--- EXERCISE MATERIAL ---

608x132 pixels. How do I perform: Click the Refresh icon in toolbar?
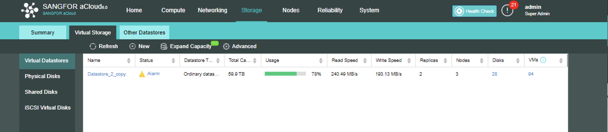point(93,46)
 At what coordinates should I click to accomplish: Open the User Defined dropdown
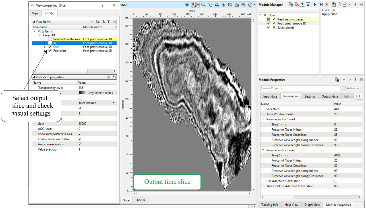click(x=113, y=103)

---
--- EXERCISE MATERIAL ---

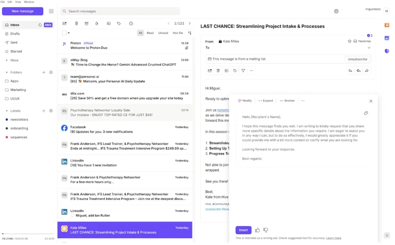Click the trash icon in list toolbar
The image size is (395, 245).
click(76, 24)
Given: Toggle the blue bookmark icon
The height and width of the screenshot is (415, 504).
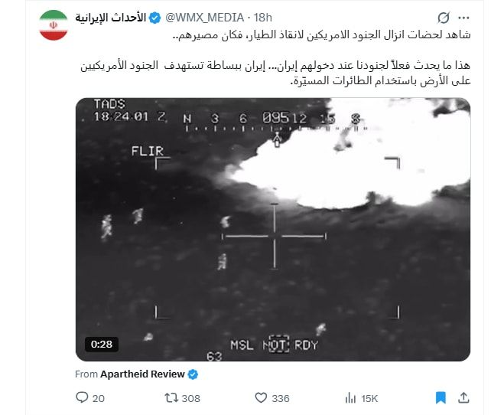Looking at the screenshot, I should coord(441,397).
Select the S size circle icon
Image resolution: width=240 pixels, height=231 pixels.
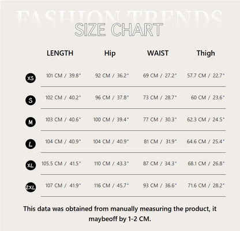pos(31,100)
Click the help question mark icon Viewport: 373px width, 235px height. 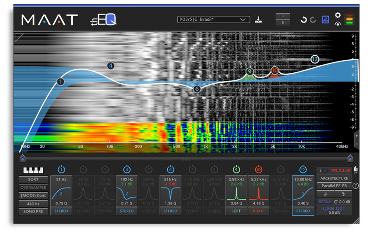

---
--- EXERCISE MATERIAL ---

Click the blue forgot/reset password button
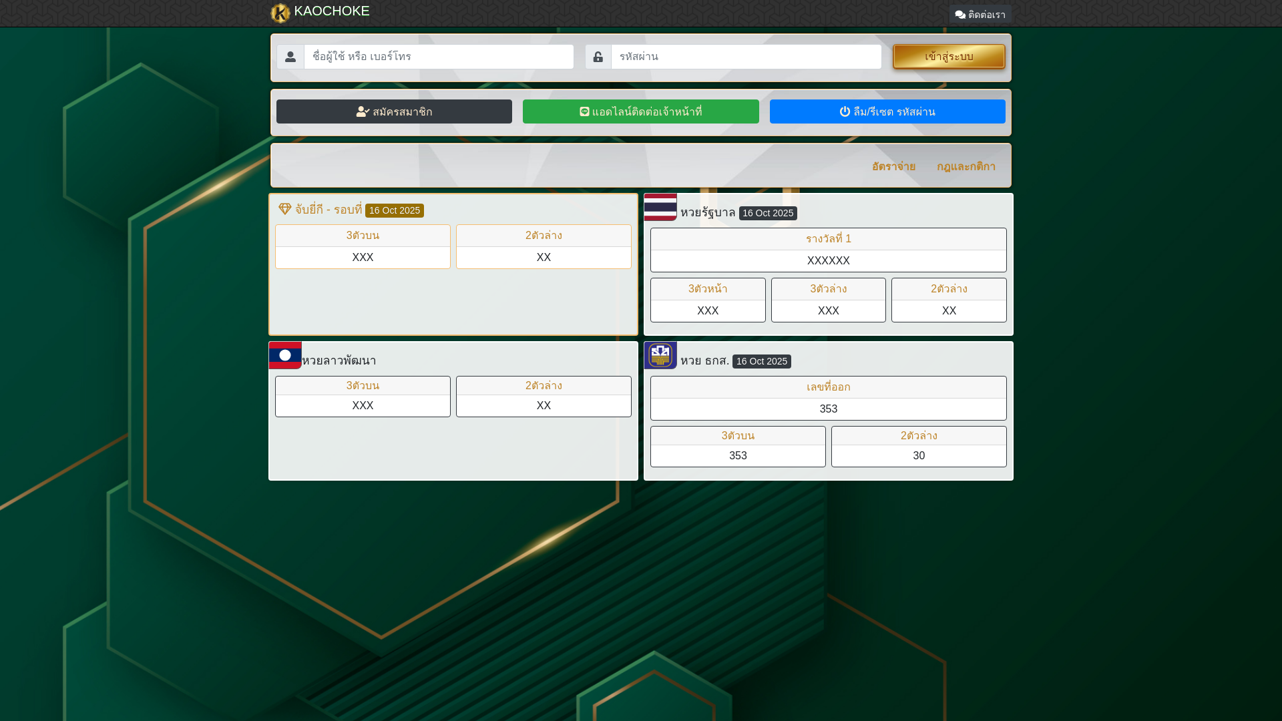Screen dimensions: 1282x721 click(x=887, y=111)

---

- _STATED TASK_
Rewrite the lines between the one holding "Select the S size circle icon" and the one holding "Click the help", inclusive, as a JSON list of strings with one string per line. Skip blank lines and leave the pictures out.

- _FINAL ANSWER_
[
  "Select the S size circle icon",
  "Image resolution: width=240 pixels, height=231 pixels.",
  "pos(31,100)",
  "Click the help question mark icon Viewport: 373px width, 235px height. "
]